■ TEXT EXCERPT:
# # # # #

Tuesday 17 February 2015

Threshold concepts in art history

A threshold concept is transformative, integrative, irreversible, bounded, and troublesome. So say Ray Land and Jan Meyer in their seminal paper on threshold concepts from 2003, which claims that learning a subject like history of art is not about acquiring knowledge but crossing thresholds, or moments of 'I get it!'.

Let's unpack those dimensions:
Natalya Goncharova, Linen, 1913, Tate.
  1. Transformative: a threshold concept has potential to utterly change a student's sense of the subject. 
  2. Irreversible: once you've crossed the threshold, there's no going back. I had seen Natalya Goncharova's Linen many times but one day I half-closed my eyes and thought I saw a skull, and since then I've have been able to see it as I had before.
  3. Integrative: a discipline threshold has the potential to pull together everything you know about the subject. It reaches the parts other concepts don't reach. 
  4. Bounded: what works as a threshold concept in art history may not work as such in other subjects. It's what marks your subject as different from other subjects. 
  5. Troublesome. Discipline thresholds challenge previous assumptions and are often counter-intuitive.
There are also threshold practices - procedural thresholds - but we'll look at those in another post.

So what are the discipline thresholds in art history, and why are they important?
There are many ideas which structure our thinking about art, but few which are genuine thresholds, and which hold true across the discipline. There are also key areas of knowledge and important kinds of skill, but these can usually be acquired incrementally, whereas discipline and procedural thresholds can't - they tend to be a case of all-or-nothing.

I've taken a deep breath and written briefly about what I think may be the three most important threshold concepts, below.

# # # # #

■ ENTRIES SUPPLIED:

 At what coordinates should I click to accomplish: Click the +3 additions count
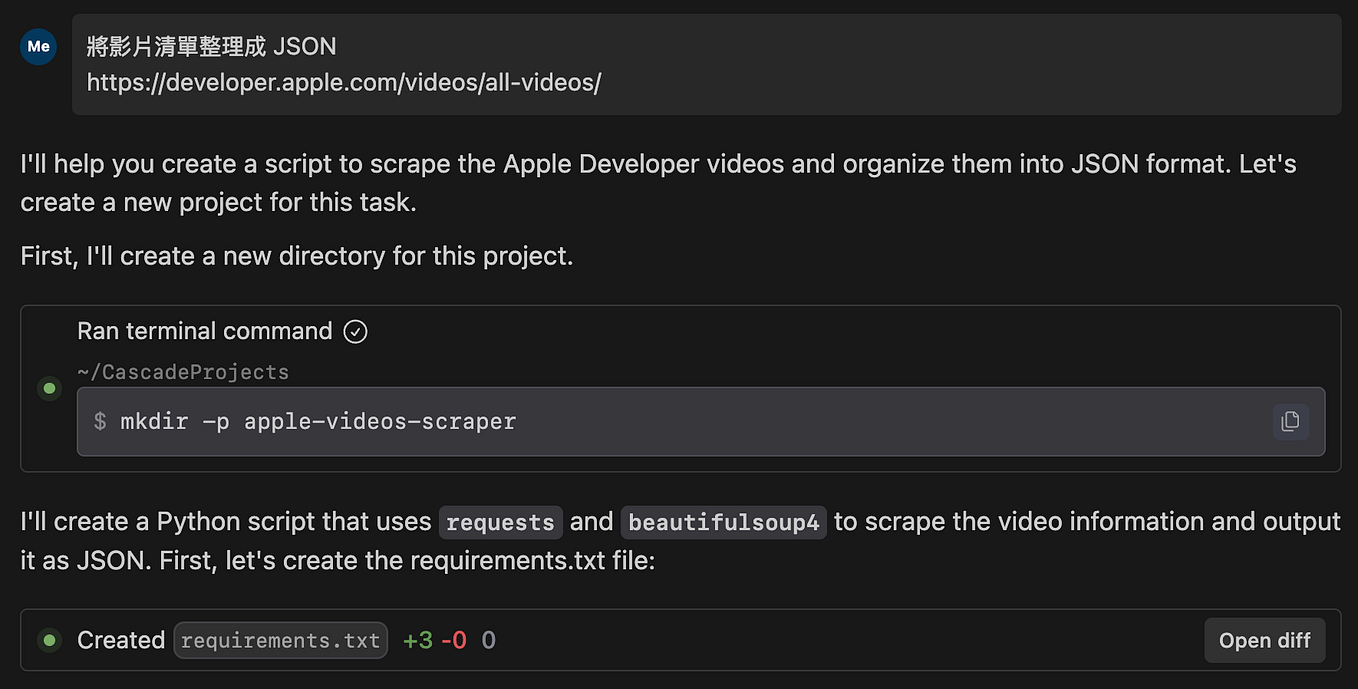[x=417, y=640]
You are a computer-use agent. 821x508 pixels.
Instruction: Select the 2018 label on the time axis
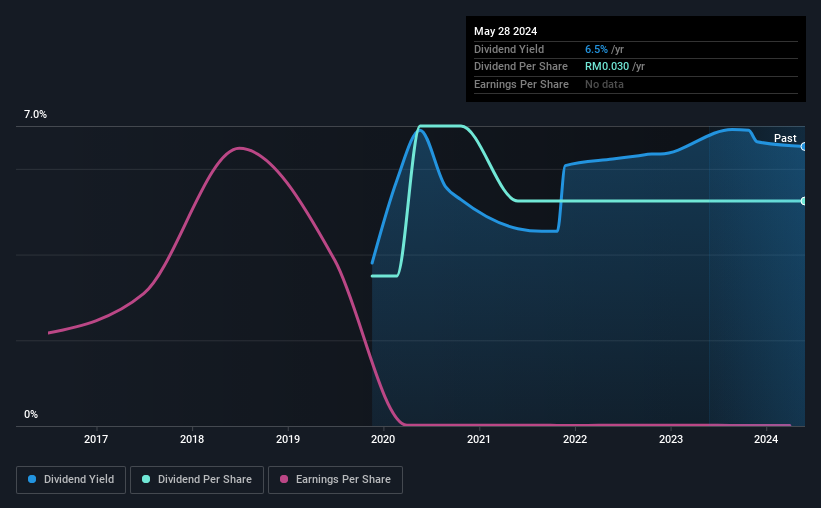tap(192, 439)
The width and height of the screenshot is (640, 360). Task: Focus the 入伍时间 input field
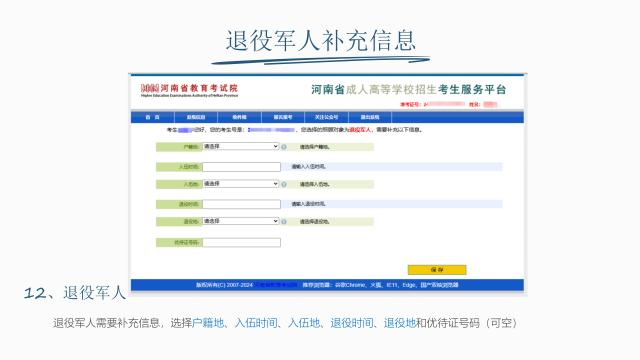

# # # # #

■ EXERCISE REQUIREMENTS:
a) Answer these from the post on threshold concepts in art history:
(i) In what year did Ray Land and Jan Meyer publish their paper on threshold concepts?
(ii) Which of the five dimensions is described as marking a subject as different from other subjects?
(iii) How does the post say key areas of knowledge and important kinds of skill can usually be acquired?
b) Please carry on the post on threshold concepts in art history, picking up right after its last sentence.

■ ANSWERS PER TASK:
a)
(i) 2003
(ii) Bounded
(iii) Incrementally

b)
We can talk about the artwork's meaning without knowing the artist's intentions. This is my top discipline threshold for two reasons. It's utterly transformative, and underpins almost all the really important and exciting concepts in art history, none of which will really make sense unless this one does. It's also troublesome because the idea that the artist is the only reliable source of meaning has had such a strong purchase on people's understandings of the creative process. I am convinced that if I was to show a painting to a final-year student - one who has passed exams on reception theory, postcolonialism, and so on - they would instinctively begin their search for meaning with reference to the artist and their personal circumstances and intentions.

There really is no such thing as Art. There are only art historians. I've travestied the opening words to E.H. Gombrich's The Story of Art in order to make the point that anyone who studies art history thinking it is about art is likely to get frustrated before long, since they may well entertain the view that as historians we are uncovering an artwork's meaning. (This is the view of art history that Dan Brown uses in The Da Vinci Code). But we don't uncover meaning, we produce it. A beginner's study of art history may well involve learning skills of visual analysis, and not involve much study of other historians' works, but a more sophisticated art historical practice has, at its heart, an understanding that meaning is made by historians, and that the real object of study in art history must be the work of other art historians - that is to say, other constructions of meaning - rather than the art itself.

Art doesn't reflect, it works. The art object isn't passive, it has an ontological status different from other kinds of object. I've challenged students about their use of 'reflect' on countless occasions, and while most seem to acknowledge the logic of preferring 'mediate' or some other verb to 'reflect', but few seem to grasp the vast implications that the different words signify, and the enormous possibilities that open up when we conceive of artworks having an active function.

Finally, and more briefly, why are threshold concepts important?

As their name suggests, discipline thresholds mark the discipline's boundaries, and someone who hasn't crossed them can't really said to be 'in' the subject. I am sure many art history graduates find that although they've acquired the knowledge, understanding and skills which the sector regards as a benchmark for expertise, somehow the subject still doesn't seem to 'click' and they still struggle with core problems. A key moment for me was when my supervisor advised me to read Stuart Hall's Representation: Cultural Representations and Signifying Practices after it came out in 1997. (Yes, I did have a first class degree and an MA in the subject but felt increasingly as though it didn't make sense!) I had many of the pieces but Hall's essay in particular helped things to 'click' into place, and it had a transformative effect. We can use discipline thresholds to identify what really matters in the subject and build our teaching around it so students can better focus on what really matters and lies at the heart of the discipline.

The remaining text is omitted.